As it is, I did keep BF, albeit with 2 top-ups a day, and once solids started I was able to cut the bottles completely. So, go see an expert and keep positive! Will keep you in my thoughts.
Just wanted to add my support and say really really do speak to someone. It does sound to me that this is partly TT related. A friend of mine had a nightmare trying to persuade her MW and GP that her DD's 'mild' TT was an issue. She won her battle and it was sorted and the result was an end to all of the pain she was in and her DD starting to gain weight for the first time.
And as everyone else has said, expressing is a rubbish guide. I've successfully fed two babies and I have never ever been able to express more than about 2oz per day. And that's only if I don't feed on one boob overnight and express first thing in the morning, whilst also feeding DC. It just doesn't work for me, but I'm damn sure I'm producing plenty of milk.
You need to find someone who REALLY knows what they're talking about and will be on your side. The sad truth is that too many of our medical professionals are not that.

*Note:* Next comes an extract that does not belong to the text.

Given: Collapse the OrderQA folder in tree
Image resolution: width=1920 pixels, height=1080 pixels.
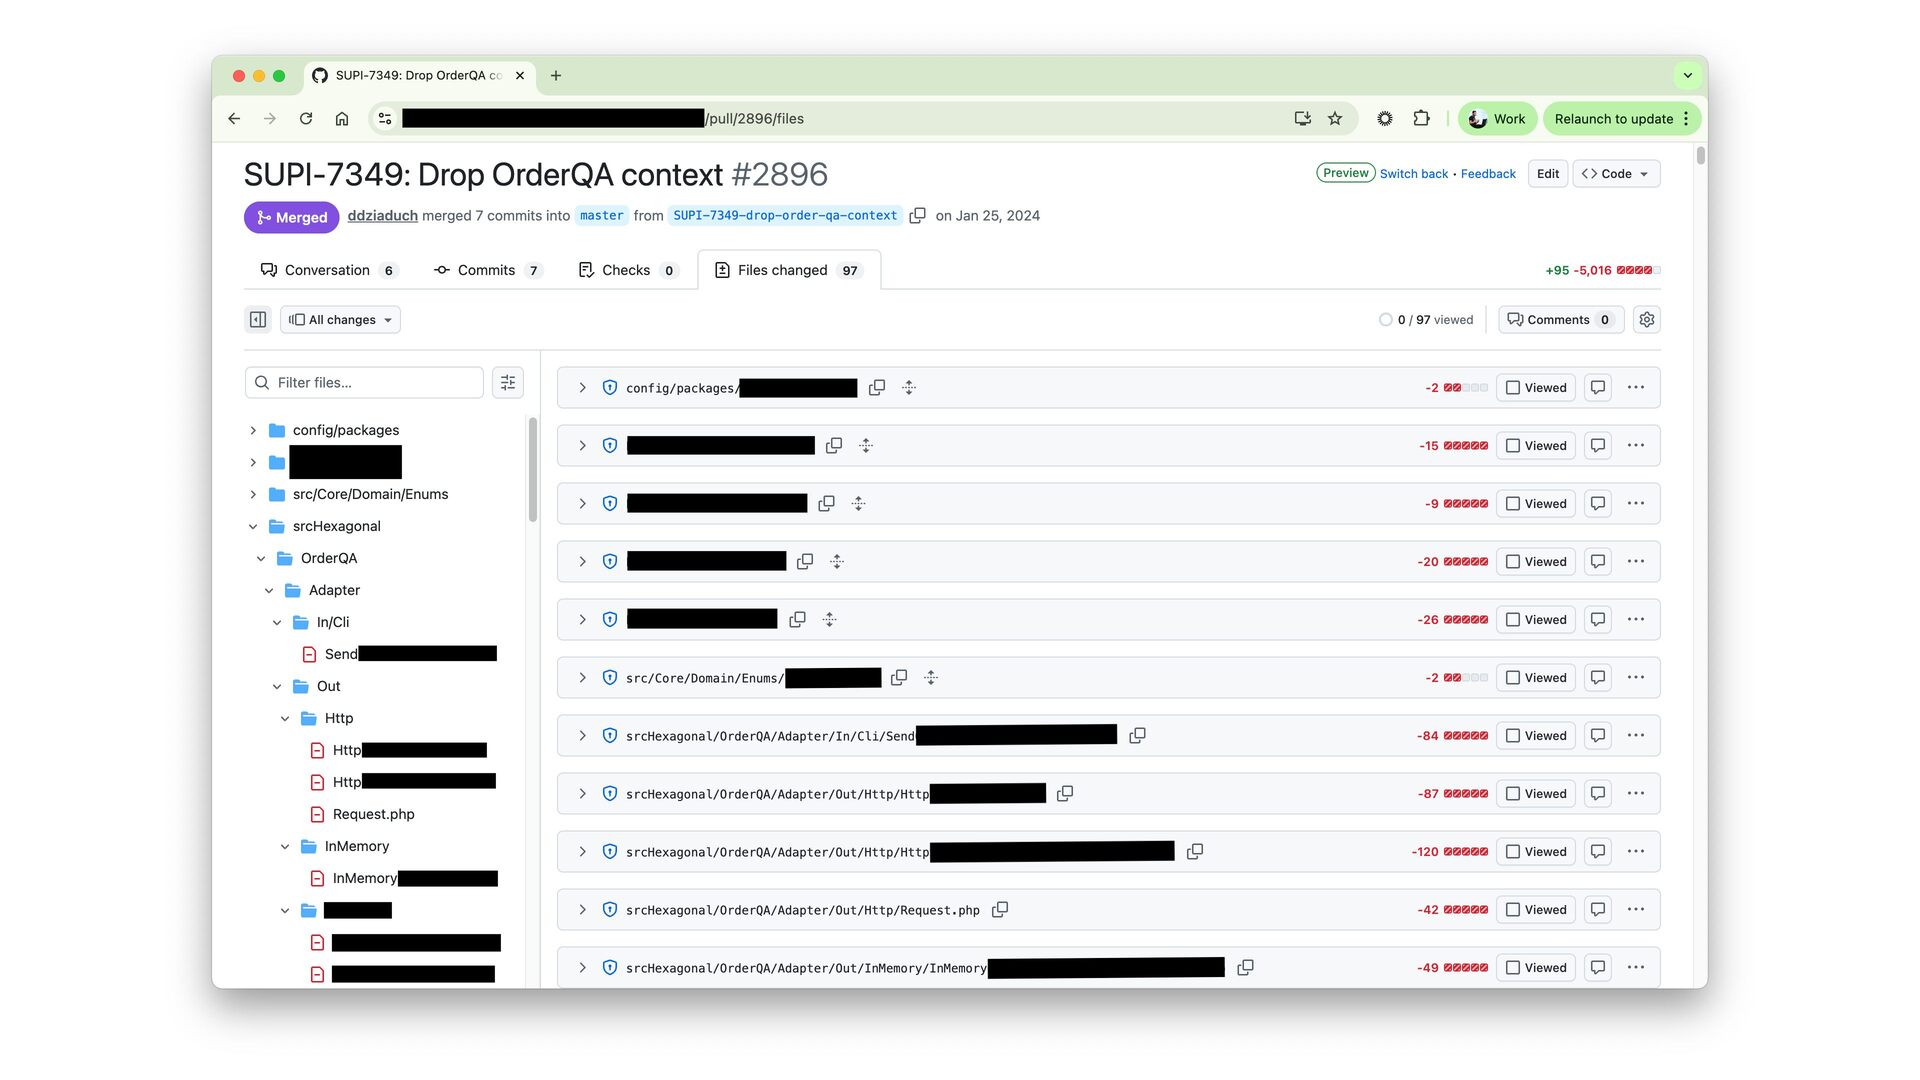Looking at the screenshot, I should 261,559.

Also... comfort sucking not a problem in my opinion. As others have said, long feeds might just be about your DC trying to build up your supply.
These are the people who really helped my friend incidentally. http://milkmatters.org.uk/
The lady that runs milkmatters is the same lady that is Analytical armadillo (The realmbj* linked to her article about tt previously).
I think she has a helpline and it would definitely be worth having a chat with her.
Like others have said, please try and speak to someone about this as soon as you can.